[GIVEN RECORDS]:
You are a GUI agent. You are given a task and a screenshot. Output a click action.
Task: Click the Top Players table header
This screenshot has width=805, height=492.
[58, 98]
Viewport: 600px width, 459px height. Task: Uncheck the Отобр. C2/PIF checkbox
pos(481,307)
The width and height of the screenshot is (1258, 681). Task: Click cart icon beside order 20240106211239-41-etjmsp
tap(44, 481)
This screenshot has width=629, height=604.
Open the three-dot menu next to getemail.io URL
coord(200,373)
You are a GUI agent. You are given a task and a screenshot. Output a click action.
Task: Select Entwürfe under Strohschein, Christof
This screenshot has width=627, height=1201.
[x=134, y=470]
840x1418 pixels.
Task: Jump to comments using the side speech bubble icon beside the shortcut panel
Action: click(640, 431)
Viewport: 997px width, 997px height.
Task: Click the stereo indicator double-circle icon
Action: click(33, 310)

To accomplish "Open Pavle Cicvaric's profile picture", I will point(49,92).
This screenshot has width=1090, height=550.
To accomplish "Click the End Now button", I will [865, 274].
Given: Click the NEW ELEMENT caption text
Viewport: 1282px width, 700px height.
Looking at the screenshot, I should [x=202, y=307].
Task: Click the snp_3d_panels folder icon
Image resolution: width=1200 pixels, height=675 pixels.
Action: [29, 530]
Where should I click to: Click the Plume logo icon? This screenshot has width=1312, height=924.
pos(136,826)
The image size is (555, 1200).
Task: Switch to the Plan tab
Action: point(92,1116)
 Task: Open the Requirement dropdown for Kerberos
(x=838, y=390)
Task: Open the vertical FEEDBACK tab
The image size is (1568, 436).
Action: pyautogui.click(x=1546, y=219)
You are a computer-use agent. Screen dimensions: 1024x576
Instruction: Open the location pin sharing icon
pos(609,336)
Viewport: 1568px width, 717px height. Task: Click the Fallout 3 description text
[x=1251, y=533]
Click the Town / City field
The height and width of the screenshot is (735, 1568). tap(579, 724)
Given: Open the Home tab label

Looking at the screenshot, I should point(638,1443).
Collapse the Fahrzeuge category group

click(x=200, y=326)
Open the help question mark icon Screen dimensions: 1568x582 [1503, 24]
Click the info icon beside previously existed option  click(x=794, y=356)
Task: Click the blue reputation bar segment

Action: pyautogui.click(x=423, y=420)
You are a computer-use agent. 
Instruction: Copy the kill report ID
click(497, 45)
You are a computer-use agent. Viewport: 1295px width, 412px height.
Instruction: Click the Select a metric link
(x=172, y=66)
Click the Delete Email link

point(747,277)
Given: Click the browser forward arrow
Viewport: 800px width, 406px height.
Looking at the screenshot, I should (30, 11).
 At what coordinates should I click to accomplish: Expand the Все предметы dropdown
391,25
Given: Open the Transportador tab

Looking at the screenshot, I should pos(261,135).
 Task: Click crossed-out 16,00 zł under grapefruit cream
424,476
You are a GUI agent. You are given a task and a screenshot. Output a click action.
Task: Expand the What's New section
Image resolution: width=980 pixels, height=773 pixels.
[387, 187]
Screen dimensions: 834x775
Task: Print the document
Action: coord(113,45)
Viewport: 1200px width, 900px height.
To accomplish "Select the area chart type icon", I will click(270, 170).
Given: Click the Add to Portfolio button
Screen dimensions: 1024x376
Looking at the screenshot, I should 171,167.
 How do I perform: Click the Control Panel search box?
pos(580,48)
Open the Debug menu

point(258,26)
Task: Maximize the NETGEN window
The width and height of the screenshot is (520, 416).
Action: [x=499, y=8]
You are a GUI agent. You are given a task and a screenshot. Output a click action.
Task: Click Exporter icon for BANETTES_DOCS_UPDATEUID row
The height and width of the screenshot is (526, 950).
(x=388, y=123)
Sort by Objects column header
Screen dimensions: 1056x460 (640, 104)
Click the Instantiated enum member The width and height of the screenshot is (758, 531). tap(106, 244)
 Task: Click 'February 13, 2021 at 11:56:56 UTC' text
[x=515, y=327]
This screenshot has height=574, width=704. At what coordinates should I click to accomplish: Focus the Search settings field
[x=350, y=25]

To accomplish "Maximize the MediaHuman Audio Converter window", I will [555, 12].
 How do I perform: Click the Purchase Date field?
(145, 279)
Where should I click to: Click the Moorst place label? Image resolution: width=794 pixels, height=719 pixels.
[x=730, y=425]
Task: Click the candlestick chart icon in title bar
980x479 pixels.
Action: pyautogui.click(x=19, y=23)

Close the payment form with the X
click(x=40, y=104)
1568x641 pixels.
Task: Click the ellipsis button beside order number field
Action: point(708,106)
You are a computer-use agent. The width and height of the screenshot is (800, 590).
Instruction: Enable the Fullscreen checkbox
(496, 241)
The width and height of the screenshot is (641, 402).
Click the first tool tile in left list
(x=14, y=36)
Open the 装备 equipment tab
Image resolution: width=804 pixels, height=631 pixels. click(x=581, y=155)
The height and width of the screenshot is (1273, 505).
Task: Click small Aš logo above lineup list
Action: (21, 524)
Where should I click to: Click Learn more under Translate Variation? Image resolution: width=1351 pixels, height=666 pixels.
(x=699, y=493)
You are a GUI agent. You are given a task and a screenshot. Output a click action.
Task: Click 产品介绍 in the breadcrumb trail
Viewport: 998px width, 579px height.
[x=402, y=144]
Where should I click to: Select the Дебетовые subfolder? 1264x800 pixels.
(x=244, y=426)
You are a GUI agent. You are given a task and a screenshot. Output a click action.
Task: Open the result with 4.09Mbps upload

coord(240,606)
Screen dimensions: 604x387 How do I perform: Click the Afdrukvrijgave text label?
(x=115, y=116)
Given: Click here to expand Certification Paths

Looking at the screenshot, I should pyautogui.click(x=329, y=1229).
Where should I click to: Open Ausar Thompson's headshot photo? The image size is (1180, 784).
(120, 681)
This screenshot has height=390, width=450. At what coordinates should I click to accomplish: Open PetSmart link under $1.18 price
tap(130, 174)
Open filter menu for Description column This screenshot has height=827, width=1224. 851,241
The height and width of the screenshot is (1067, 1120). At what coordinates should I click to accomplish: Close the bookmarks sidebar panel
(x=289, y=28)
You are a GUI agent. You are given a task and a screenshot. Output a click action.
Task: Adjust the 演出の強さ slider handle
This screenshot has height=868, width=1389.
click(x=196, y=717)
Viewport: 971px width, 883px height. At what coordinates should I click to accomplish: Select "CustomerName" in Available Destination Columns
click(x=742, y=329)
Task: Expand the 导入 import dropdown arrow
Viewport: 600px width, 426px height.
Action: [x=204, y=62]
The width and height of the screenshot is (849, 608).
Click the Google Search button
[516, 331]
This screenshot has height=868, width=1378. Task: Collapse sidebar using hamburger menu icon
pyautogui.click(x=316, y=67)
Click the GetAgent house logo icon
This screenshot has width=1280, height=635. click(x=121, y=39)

[PROMPT]: Determine the count of lines in the data above with the string "Maximize" in them, and give that count alone.

[RESPONSE AREA]: 2